RECORD LIST:

* * *

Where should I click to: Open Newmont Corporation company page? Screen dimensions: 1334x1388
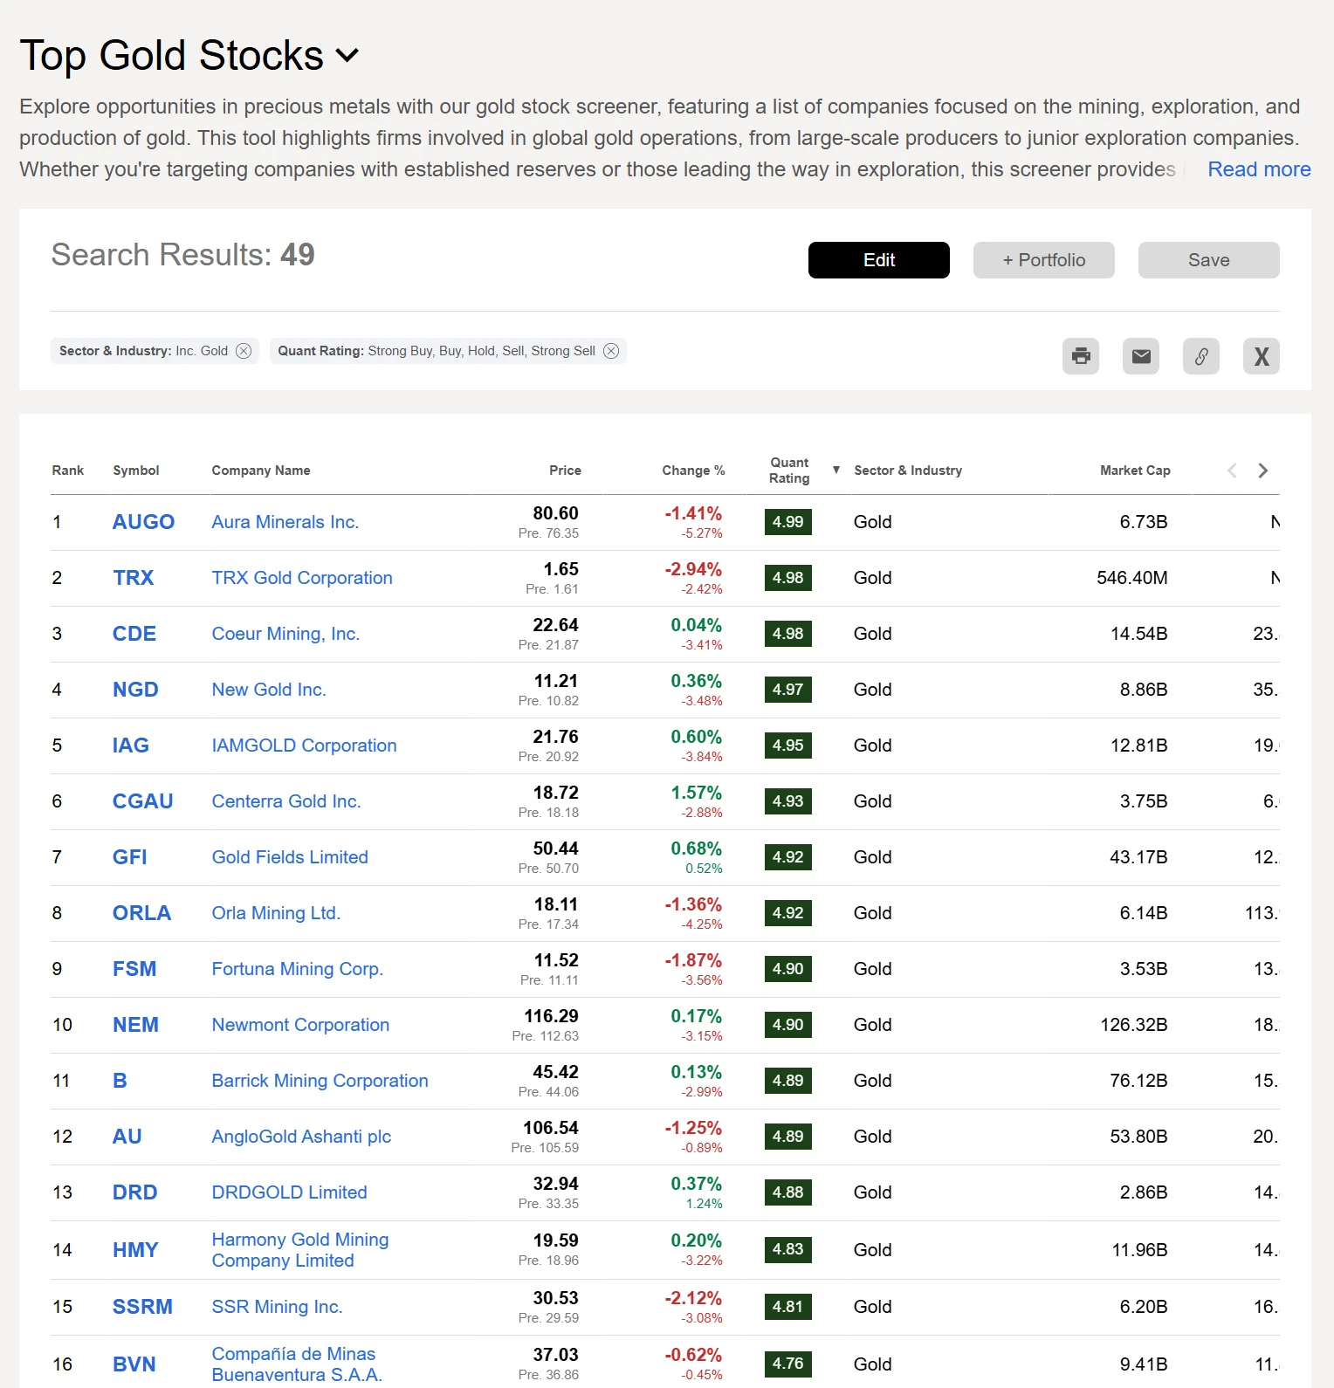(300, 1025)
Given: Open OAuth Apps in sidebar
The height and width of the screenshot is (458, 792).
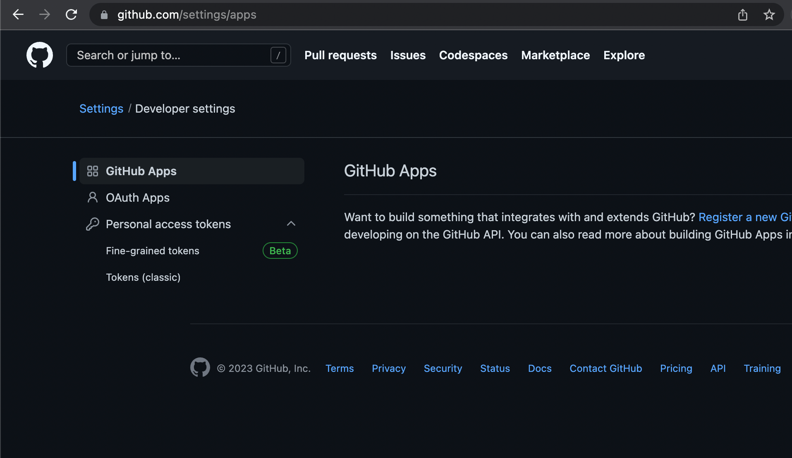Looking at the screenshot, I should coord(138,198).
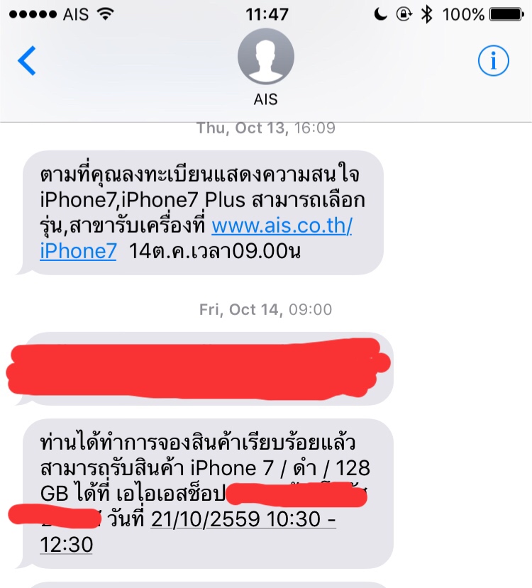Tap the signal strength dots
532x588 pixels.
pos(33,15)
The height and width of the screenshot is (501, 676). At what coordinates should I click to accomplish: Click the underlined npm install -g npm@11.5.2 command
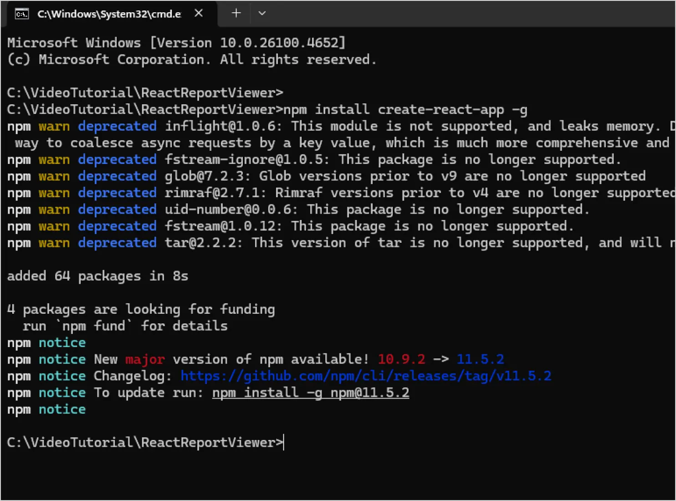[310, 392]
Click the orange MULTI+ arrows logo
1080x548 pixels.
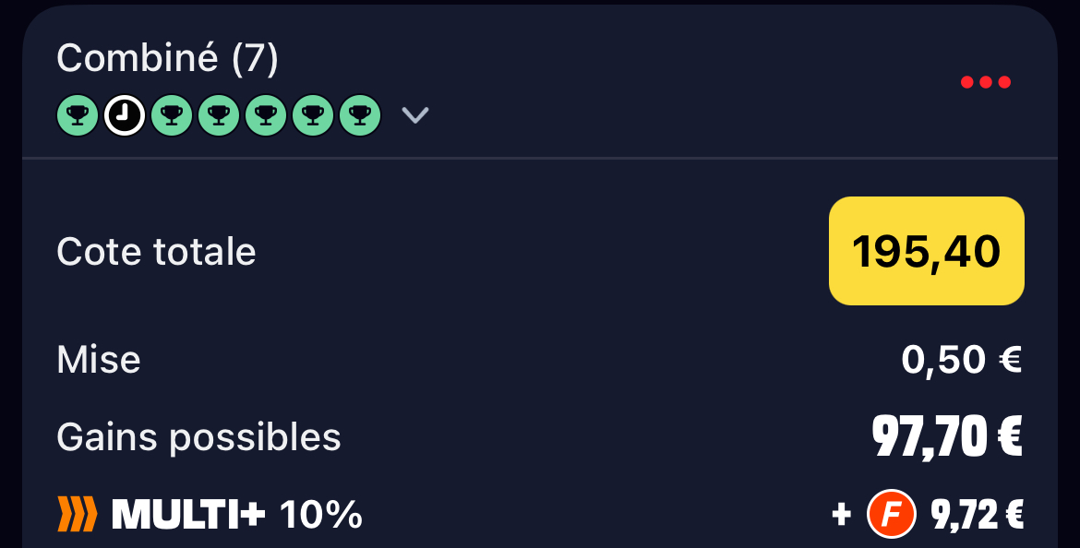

* * *

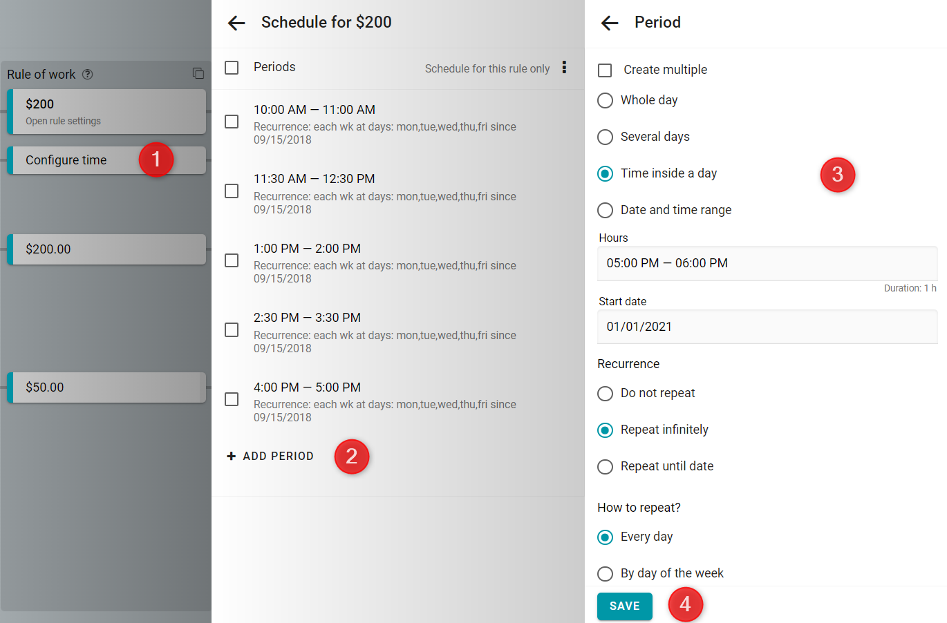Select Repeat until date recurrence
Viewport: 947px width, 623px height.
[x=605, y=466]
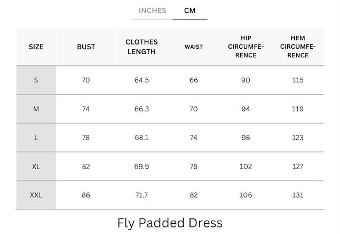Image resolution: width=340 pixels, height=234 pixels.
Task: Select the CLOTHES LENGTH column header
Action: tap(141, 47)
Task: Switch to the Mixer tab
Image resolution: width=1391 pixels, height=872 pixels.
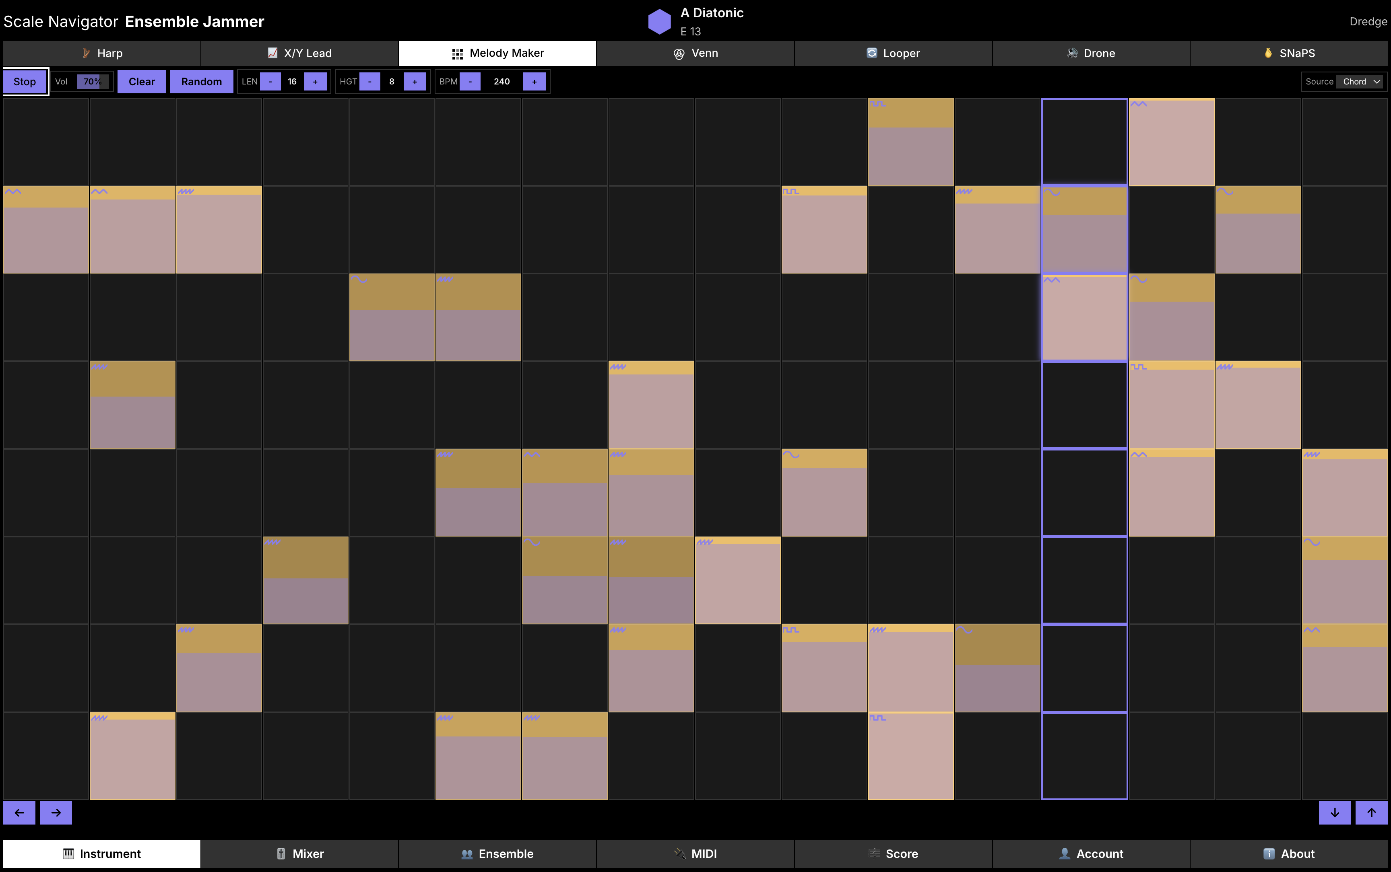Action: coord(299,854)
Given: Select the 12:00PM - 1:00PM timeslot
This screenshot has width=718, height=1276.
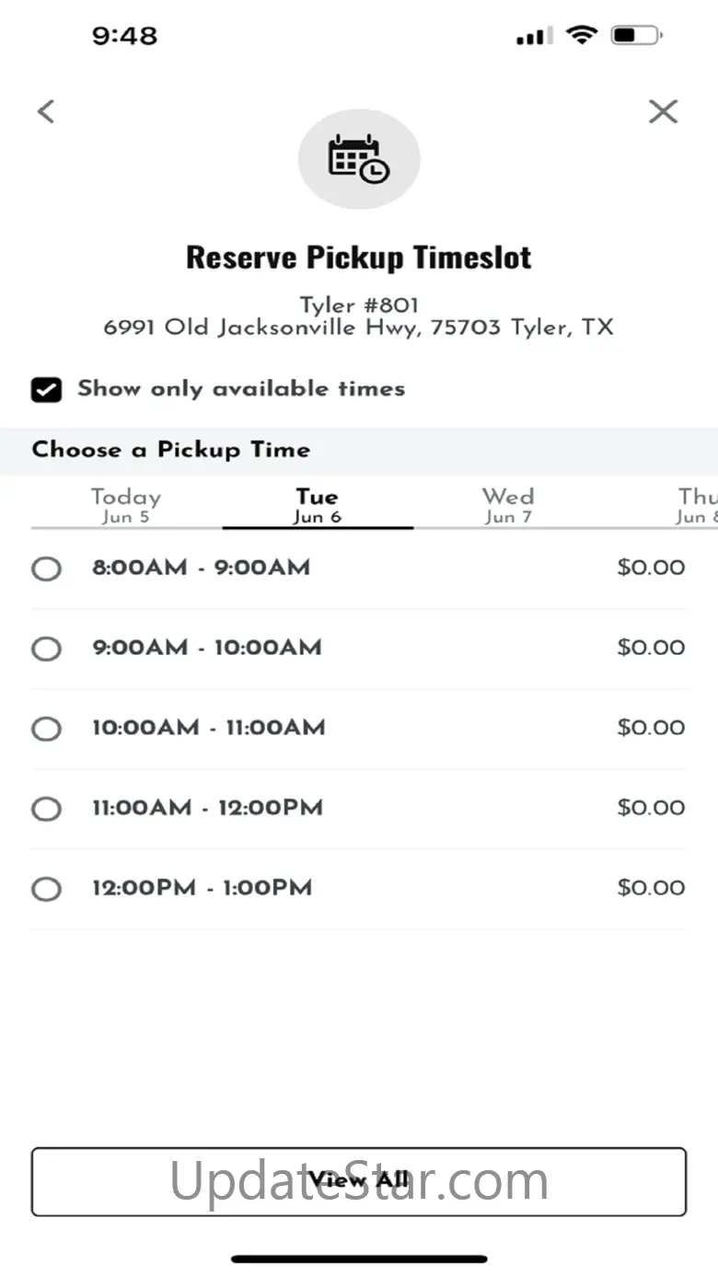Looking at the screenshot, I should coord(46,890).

* * *

Repeat the listing from the line containing "Click the orange MULTI+ arrows logo" through the line containing "1080x548 pixels.", swapping "orange" for "green" and leaving everything else unchanged.

Click the green MULTI+ arrows logo
1080x548 pixels.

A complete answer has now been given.